Hmmm, just based on the paragraph she quotes,Moi appears to have a point: the new translation does appear to be rather imperfect, lacking both in faithfulness and readability. The translators fall prey yo several false friends, and keep French sentence structures that do not work at all in English. Unlike Romano, I do not find it that peculiar that this criticism comes from somebody who's neither a native English nor French-speaker. Sometimes, such linguistic bystanders are better attuned to the peculiarities and idiosyncrasies of both the source and the target languages than a native speaker of either of them can hope yo be.
This said, Moi's criticism does also seem rather mean And overwrought at times. The "cookery" stab at the translators is particularly bitchy, and there's no doubt that The review could have benefitted itself from some editing. I don't think, though, that Moi is motivated so much by pique at having been left outside the translation project, as Romano suggests, than by a typically academical lack of understanding of the economic constraints of the situation. The translation doesn't strike me as having been done by bad translators as much as by translators working in a hurry, with tight deadlines, and no time to spare. Time that, on the other hand, Moi appears to have in spades.
posted by Skeptic at 2:05 AM on June 27, 2010 [1 favorite]
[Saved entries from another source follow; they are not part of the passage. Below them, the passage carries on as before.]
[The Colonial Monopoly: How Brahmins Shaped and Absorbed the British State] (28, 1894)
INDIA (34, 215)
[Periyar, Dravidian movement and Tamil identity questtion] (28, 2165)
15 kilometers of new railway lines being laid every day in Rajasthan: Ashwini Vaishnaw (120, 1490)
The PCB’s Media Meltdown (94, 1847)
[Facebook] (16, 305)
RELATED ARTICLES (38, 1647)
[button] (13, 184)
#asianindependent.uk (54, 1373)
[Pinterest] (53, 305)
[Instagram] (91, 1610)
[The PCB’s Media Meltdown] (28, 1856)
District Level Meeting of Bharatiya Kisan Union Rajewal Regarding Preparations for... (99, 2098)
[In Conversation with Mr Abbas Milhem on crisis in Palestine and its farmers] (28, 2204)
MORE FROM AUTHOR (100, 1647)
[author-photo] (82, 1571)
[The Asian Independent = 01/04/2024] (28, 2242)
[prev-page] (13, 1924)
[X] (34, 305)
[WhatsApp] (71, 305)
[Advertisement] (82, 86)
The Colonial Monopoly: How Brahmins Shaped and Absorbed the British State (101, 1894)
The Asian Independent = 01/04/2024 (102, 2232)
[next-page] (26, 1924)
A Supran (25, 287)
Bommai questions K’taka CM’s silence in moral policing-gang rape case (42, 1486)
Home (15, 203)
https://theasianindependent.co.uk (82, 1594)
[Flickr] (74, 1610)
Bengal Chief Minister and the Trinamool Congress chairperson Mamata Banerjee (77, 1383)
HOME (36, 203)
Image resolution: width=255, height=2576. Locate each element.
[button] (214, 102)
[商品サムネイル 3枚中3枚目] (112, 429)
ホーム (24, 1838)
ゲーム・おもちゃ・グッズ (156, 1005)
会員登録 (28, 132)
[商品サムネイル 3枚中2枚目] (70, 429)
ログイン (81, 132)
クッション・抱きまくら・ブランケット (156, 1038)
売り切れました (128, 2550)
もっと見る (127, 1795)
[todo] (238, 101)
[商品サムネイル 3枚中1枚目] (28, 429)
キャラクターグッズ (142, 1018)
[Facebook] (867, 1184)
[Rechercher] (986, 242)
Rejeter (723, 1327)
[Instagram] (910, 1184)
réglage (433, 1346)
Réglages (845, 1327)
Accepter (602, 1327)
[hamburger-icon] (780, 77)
Skeptic's summed it up very well there - Moi's criticism clearly has substance, but she's made it in a fairly unappealing fashion. There must surely be a happier medium between readability (and the financial side) and basic accuracy.
posted by Abiezer at 2:10 AM on June 27, 2010


A translation has to work in its target language above all else. As mentioned, the English text quoted in Moi's review is clunky and awkward.
posted by bardic at 2:40 AM on June 27, 2010


It's very surprising to me that in the intervening 60 years since Parshley's translation, and the intervening 27 years since the inadequacies of that were made generally known, no-one has written their own translation. It's the sort of project that any person who is literate to university level in both French and English could theoretically do, that surely should appeal to at least one retired academic or semi-employed philosophy student, or to several who would do a few chapters each. It could be crowdsourced within a few weeks by assigning the translation as an exercise to university undergraduate French classes; not likely to be a very satisfactory work, but sufficient for a first draft that the project leader could edit into something better.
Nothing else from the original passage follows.